I'm happy with 8 that's really about 5. I'd be happier with more showcases and less open mics, but on the ten year timeline, that won't even matter.

One thing hasn't changed in ten years I guess; my navel gazing is still disgusting to behold.

Happy Birthday to Me.

Thursday, May 20, 2010

More Free Samples!



And then my Facebook Fan page is now up:
My Fan Page
Hopefully that will work for the 17 people who read my blog.

Friday, May 14, 2010

Facebook: The Case Against

I've been thinking a long time about Facebook and whether or not I want to be on the site in general.
It is, technically, a tool for promotion. Fan Page, twitter feed, link to the blog (which is going to show up on Facebook in about an hour) all sorts of nifty crap that can be done on it. That's the plus. A way to manage a fan base, in theory.

Except it sucks at keeping dates unless I let a third party app do it, which then has access to almost all my data. Admittedly, my data is not that valuable to anybody but Wizards of the Coast.
So I'm back to using a google calendar on a website.

So what sucks about Facebook?
Spam - every single asshole who thinks it's ok to steal part of my attention by inviting me to a shit gig, fuck you. Seriously, I hate every single one of you and your invites.
Spam - Hey, you know why I never responded to your event? Because I don't like you or your event. In fact, your event is probably why I don't like you anymore. Why did you send me something asking why I didn't respond? IT'S BECAUSE YOU'RE A SPAMMING FUCK.
Status Updates from other comedians, talking about shows I can't get booked on. Ok, this is totally my problem, within my control to change how I feel about it. But I am a little sick and part of me digs the seething envy and resentment. Can't be good long term.
I've heard the argument that FB is a tool to find out where the shows are at and try getting booked that way; while I acknowledge this may be true, if you're showing up in rooms and performing regularly then you'll get word/booked anyhow. And if you're not showing up in rooms, well, I know how that goes because that's been my Master Plan for the last year and I'm doing almost nothing but open mics right now.

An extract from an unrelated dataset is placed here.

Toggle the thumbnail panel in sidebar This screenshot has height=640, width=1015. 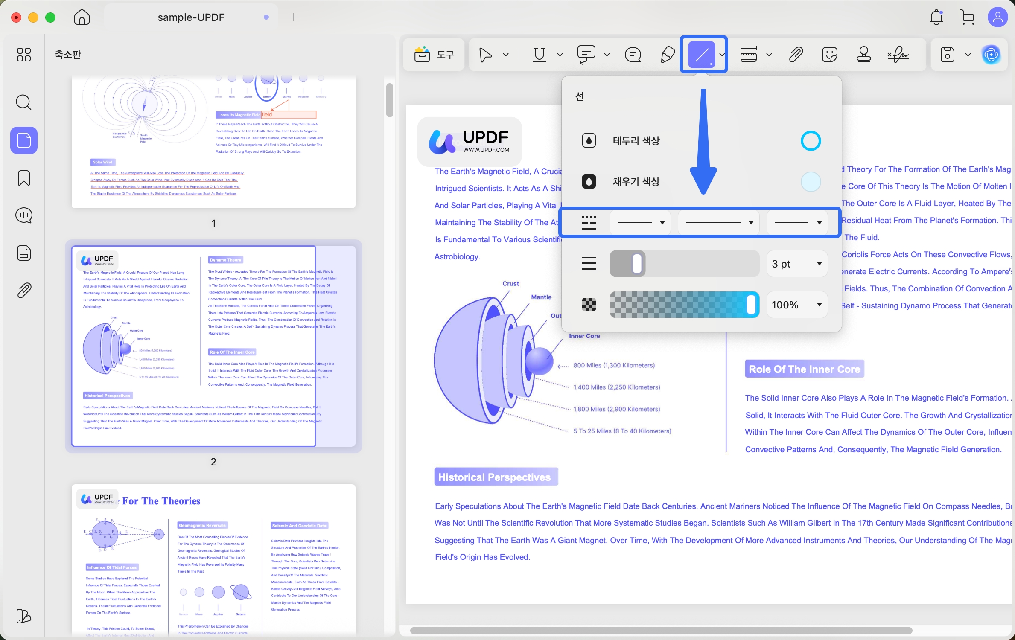[23, 140]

And the big nasty - privacy. Right now you can actually Get Out of Facebook, and have most of your data go away. The way they've been running, that's almost certainly not going to be forever. They surreptitiously change the Privacy Policy and their Terms of Use, never for the user's benefit.

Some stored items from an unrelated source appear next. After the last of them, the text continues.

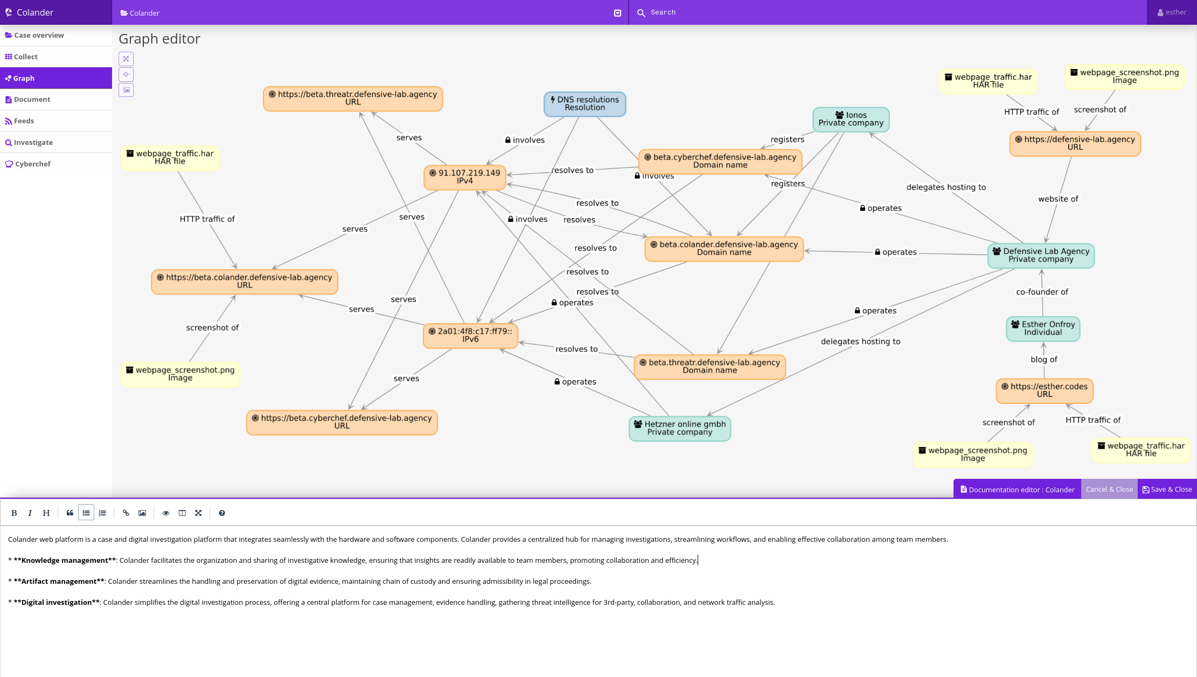Toggle the preview eye icon
This screenshot has width=1197, height=677.
[x=166, y=513]
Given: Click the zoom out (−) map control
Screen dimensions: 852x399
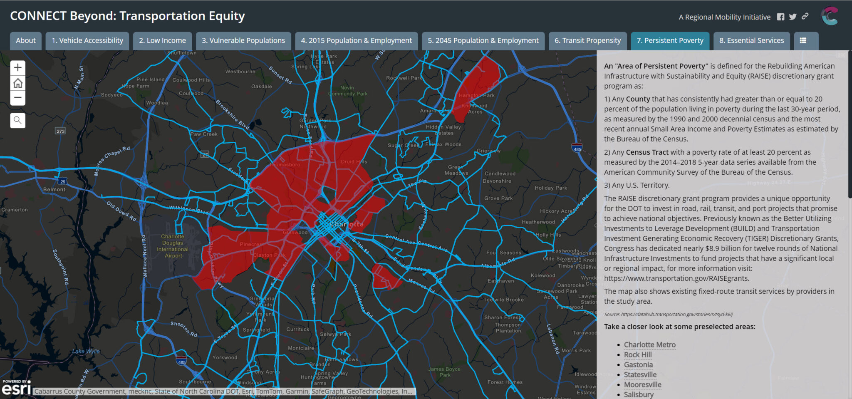Looking at the screenshot, I should click(17, 98).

And it only makes sense when you realize YOU are the product. Facebook isn't the product - We are. And we're letting Facebook get paid for our shit, for nothing.
And they're abusing it mightily.

Anything Facebook can do, I should be trying to do on my website.
Status updates? Twitter's mighty fine; I can have them appear at the top of my blog No Problem.

Blogs? I've got an RSS feed. Twitter also pushes them out.
Dates? Can't do that on FB.
Fans? They'd be mine only until Facebook decides they're not; I don't have control on whether or not they shut my fan page down, or decide I violate the terms of service, or someone reports my blog as offensive again.

Bottom line: I don't have control of my data at all. And that's beginning to wear thin. Google has the Data Liberation project, where they ensure you can extract your Gmail, your blogs, your calendars, your whateverthefuck to allow you to switch services.
Facebook's actively trying to prevent that.

Plus, it's such a time waster. It's a thief of time, and I'm already running thin on it. I can't imagine what it would be like with kids.

I think Diaspora* is in my future, or perhaps just Google Buzz and a web redesign in WordPress or something.

Sunday, May 2, 2010

New Blog

I finally figured out a decent blog topic that I'm passionate about, and can write with regularly. Since this is still the dumping ground for anything horrible, comedy, or kitty oriented, I'm not going to confuse the issue here with a new subsection of blogs.

Rather, I'll just make you visit another blog to waste your time.

Which is a pretty good strategy, in that it's a Dick Move, the kind of thing this new blog is about.

Notice there's no C in dick. This is not because I'm horrible at spelling, but because Google won't let me have a blog with dick in the URL. PenisMoves didn't have the same ring.

Moving forward it will probably end up as dickmoves.goingtharn.com but I'm not interested in doing tech stuff today.